Cult Scottish indie duo Arab Strap could be seen as the British equivalent of acts like the aforementioned Red House Painters, yet their sound had some key differences. Alongside a prominent dance music influence, though they took that in a far darker direction than the likes of the Stone Roses or Happy Mondays, their lyrics often dealt with the futility of dealing with ones problems through debauchery, the everyday poetry of hungover thoughts, They are a truly underappreciated treasure in the field of sad music.

Counterparts: Witness

The genre of melodic hardcore has long been a source of emotional music, to bridge the tough-guy image that many hardcore bands could be seen to project. Counterparts provide some of the most emotionally raw takes on the genre, with "Witness" being a glimpse into the mind of someone at the end of their day, one that would not have the same power if not for it being written in the vocabulary of heavy music.

Burial: U Hurt Me

Before Skrillex, Nero and the onslaught of producers seeking the biggest drops, before MLG montage parodies turned the genre into a meme effectively, dubstep was a moody offshoot of the UK garage sound, and few producers at the time were capable of capturing that same gritty, mournful atmosphere as Burial. The haunting vocal samples, cyclical beats and a layered, textured sound that threatens to swallow you make for a real masterpiece. 

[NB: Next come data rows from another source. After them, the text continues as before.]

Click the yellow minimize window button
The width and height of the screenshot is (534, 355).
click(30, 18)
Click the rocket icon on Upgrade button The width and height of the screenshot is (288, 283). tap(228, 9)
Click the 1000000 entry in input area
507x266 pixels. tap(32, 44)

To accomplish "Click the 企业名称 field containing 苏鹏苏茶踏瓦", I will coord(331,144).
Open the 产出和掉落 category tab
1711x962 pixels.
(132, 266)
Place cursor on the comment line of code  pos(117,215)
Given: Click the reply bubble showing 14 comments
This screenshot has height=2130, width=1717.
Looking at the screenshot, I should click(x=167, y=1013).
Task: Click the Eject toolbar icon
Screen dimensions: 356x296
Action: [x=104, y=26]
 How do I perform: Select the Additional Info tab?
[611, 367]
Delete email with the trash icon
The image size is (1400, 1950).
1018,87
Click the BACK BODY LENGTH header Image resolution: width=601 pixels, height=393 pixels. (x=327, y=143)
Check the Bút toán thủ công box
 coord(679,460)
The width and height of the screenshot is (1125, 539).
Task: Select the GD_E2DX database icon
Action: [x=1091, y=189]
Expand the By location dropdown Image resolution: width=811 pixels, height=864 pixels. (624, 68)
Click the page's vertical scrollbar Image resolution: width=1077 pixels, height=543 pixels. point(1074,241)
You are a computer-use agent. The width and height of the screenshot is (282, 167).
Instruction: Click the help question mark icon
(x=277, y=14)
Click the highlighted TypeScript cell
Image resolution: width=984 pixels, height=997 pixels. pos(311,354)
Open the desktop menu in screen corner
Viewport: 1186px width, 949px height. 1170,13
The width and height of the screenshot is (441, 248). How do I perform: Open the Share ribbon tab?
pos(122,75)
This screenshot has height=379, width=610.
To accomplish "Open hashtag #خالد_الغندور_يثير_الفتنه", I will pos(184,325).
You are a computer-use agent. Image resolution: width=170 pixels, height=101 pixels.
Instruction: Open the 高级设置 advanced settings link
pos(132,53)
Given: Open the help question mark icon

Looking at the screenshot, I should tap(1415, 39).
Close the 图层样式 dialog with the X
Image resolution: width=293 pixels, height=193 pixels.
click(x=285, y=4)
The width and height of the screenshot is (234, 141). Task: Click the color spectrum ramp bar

Teen Suicide: doing all the things i used to do with people, pt 2.

One of the more infamous names from the lo-fi bedroom emo Bandcamp scene, Teen Suicide have contributed much to the field of sad music. I've chosen this track for its sense of finality, its complete loss of all faith in ideas of getting sober or repairing relationships with other people, and the closing wave of noise that ends the track.

Elliott Smith: Between The Bars

Another more familiar track, however this is among Elliott's best songs, Sung from the perspective of alcohol, an unusual narrative device, it is a horrifying look into how substance abuse creeps in, promising to soothe all your ills and pain, one of the greatest depictions of its seductive powers.


Have A Nice Life: I Don't Love

Favorites of that hipster epicentre /mu/, Have A Nice Life draw from shoegaze, industrial music, post punk and black metal to create some of the most crushingly depressing songs in existence. "I Don't Love", uses a vocoder, heavy feedback and repetition to startling effect, the usually dehumanising effects of a vocoder instead showing us an all too human feeling of pain and frustration.

All the songs here are available in a YouTube playlist, go forth and use it as a springboard to find more sad, sad music.